Prime Minister Mark Carney charts new alliances for Canada as great power rivalry reshapes markets and risk
Canada’s prime minister just told global elites that the “rules-based international order” is dead — and that middle powers like Canada either build new alliances or get “put on the menu” as great powers weaponize trade and finance.
In Davos, Prime Minister Mark Carney described the moment as “a rupture,” not a transition, and urged “middle powers” to act together because “if you are not at the table, you are on the menu,” according to the Financial Post.
He warned that powerful states now treat “economic integration as a weapon,” using “tariffs as leverage, financial infrastructure as coercion, [and] supply chains as vulnerabilities to be exploited.”
Carney tied that warning directly to current flashpoints.
He said “Canada stands firmly behind Greenland” and its “unique right to determine Greenland’s future” as tensions rise over US President Donald Trump’s push for the US to own the territory for security reasons.
Reuters said Carney told Davos that “Canada strongly opposes tariffs over Greenland” and called for focused talks on “security and prosperity in the Arctic,” as Trump threatens tariffs on European allies that oppose his Greenland ambitions.
He also framed his speech as a break with the old order.
CBC News reported that Carney said the story of the “international rules-based order was partially false,” that the strongest exempted themselves “when convenient” and that international law applied with “varying rigour.”
He told Davos “the old order is not coming back. We shouldn’t mourn it. Nostalgia is not a strategy. But we believe that from the fracture, we can build something better, stronger, more just.”
For markets, the key signal is Canada’s shift away from relying almost entirely on the US economic umbrella.
The New York Times noted that about 75 percent of Canada’s exports still go to the US, with less than 5 percent going to China, and that the two countries share the world’s longest land border and deep defence integration.
At the same time, Carney has signed a trade deal with Chinese President Xi Jinping that reduces Chinese tariffs on Canadian agriculture and lowers Canadian levies on Chinese electric vehicles, and the two countries have declared a “strategic partnership,” as per the Financial Post.
Reuters added that Carney described “very clear guard rails” in the China relationship but “huge opportunities in energy, both clean and conventional … in agriculture, in financial services.”
Carney is pairing that economic diversification with higher defence and infrastructure spending.
CNN reported that one of his first moves as prime minister was to commit more than $4bn to an “Over-the-Horizon” radar system and a larger, sustained military presence in the Arctic.
According to the Financial Post, he said Canada is working with NATO allies, including the Nordic Baltic 8, to secure the alliance’s northern and western flanks through “unprecedented investments in radar, submarines, aircraft, and boots on the ground, on the ice,” and called Russia the greatest threat to Arctic security.
He also highlighted Canada’s balance sheet and asset base.

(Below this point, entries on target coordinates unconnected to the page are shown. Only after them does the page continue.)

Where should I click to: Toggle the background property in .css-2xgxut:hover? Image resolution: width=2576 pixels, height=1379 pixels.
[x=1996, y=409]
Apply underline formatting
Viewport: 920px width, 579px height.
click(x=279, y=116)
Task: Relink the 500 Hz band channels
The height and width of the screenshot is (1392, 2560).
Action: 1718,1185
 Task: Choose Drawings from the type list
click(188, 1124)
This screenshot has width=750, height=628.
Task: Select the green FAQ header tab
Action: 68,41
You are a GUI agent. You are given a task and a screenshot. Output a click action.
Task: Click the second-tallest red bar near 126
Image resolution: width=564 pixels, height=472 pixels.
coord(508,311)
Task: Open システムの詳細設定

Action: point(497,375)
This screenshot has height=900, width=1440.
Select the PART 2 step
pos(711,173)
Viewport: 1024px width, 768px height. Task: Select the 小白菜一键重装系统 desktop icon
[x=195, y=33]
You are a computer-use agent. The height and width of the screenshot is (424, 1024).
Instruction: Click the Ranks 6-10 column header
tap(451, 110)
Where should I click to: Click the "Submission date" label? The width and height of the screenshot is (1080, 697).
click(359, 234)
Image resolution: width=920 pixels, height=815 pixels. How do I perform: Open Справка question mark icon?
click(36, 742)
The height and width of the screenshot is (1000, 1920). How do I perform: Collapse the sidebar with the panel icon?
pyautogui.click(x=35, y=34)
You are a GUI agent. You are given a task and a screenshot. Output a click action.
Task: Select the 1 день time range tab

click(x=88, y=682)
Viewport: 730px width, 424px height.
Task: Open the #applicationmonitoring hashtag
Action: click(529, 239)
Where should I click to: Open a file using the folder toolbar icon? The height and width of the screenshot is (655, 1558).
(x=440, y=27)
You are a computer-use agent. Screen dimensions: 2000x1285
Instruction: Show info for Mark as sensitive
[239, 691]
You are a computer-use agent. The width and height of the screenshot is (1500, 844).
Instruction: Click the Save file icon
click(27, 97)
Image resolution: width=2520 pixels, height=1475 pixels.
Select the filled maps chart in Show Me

Carney pointed to “large reserves of conventional energy and critical minerals” and said “our pension funds are amongst the world’s largest and most sophisticated investors. We have capital, talent and a government with the immense fiscal capacity to act decisively.”
At home, that strategy is drawing both praise and concern.
CBC News reported that former diplomat Peter Boehm called the speech the most consequential by a Canadian prime minister since Louis St. Laurent’s 1947 foreign policy address.
Former ambassador Louise Blais and former Conservative cabinet minister Lisa Raitt, speaking on CBC, warned about provoking Trump and noted how difficult it will be to reduce US economic dominance quickly.
The New York Times said even some of Carney’s senior advisers see “a chance of under delivering,” noting that no partner can quickly replace the US, and pointed out that Carney is one seat short of a parliamentary majority as expectations rise.